- Born: Pamela Jane Reed September 21, 1950 (age 75) East Lansing, Michigan, U.S.
- Education: Lansing Community College (AA, 1979) Michigan State University (BA, 1982; MA, 1985)
- Occupation: Writer

= Pamela Ditchoff =

American novelist

Pamela Jane Ditchoff (born September 21, 1950) is an American novelist.

==Life and work==
Pamela Jane Reed was born on September 21, 1950, in East Lansing, Michigan, to Beatrice Watson (Porter) and Ronald Ernest Reed. She attended Fairview School and later East Lansing High School before graduating from Lansing Community College (associate degree, 1979). In a 2016 interview with the student newspaper at Lansing Community College, she described her work on the school newspaper and the resources made available to her while she attended the community college. After Lansing Community College, she moved to Michigan State University where she earned a B.A. in 1982 and an M.A. in 1985.

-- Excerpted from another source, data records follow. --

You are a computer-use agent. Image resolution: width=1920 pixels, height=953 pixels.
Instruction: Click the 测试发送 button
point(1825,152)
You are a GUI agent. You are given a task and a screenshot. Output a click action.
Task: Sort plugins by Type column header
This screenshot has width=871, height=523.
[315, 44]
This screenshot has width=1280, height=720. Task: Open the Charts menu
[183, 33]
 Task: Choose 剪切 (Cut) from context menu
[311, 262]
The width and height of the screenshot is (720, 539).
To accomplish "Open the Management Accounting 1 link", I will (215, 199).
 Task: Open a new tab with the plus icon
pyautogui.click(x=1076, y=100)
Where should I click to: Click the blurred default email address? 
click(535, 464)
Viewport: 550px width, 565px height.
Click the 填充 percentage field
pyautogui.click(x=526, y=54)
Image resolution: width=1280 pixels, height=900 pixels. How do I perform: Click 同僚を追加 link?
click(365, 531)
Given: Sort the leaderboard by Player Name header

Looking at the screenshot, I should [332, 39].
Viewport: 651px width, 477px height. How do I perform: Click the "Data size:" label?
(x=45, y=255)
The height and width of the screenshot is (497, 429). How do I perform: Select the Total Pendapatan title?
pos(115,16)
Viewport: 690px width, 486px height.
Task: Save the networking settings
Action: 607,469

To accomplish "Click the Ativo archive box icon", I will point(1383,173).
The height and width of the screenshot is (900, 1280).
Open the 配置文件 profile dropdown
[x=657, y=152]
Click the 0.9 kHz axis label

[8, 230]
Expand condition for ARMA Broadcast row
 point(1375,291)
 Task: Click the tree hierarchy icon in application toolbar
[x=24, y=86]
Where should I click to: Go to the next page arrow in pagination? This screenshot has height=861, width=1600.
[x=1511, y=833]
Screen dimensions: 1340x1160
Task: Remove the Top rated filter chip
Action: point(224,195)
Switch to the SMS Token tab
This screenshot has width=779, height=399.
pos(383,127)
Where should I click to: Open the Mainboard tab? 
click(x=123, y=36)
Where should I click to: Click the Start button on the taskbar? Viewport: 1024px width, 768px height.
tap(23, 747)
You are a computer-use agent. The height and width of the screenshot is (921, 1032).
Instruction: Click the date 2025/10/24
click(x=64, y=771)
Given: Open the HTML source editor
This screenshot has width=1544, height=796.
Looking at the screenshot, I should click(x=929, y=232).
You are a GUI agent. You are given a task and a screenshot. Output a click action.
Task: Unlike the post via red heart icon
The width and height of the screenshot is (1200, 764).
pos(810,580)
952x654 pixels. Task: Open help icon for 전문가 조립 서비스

In the mid-1980s, her early fiction and poetry was published in various literary magazines.

Ditchoff's first novel, The Mirror of Monsters and Prodigies (Coffee House Press, 1995) is a semi-fictional oral history of dwarves, giants, conjoined twins and bearded women. The book was reviewed on NPR's All Things Considered and The New York Times. Giving the novel one out of four stars, Rebecca E. Roberts wrote for Detroit Free Press that Mirror "ultimately amounts to snippets of history, thinly coated with imagined dialogue and fiddled events". It was considered "well researched and well written" when reviewed by ALA Booklist as a debut novel.

Ditchoff's second novel Seven Days & Seven Sins (2003) was published by Shaye Areheart and reviewed by The Washington Post. Set in Lansing, the novel is composed of chapters that each function as standalone short stories.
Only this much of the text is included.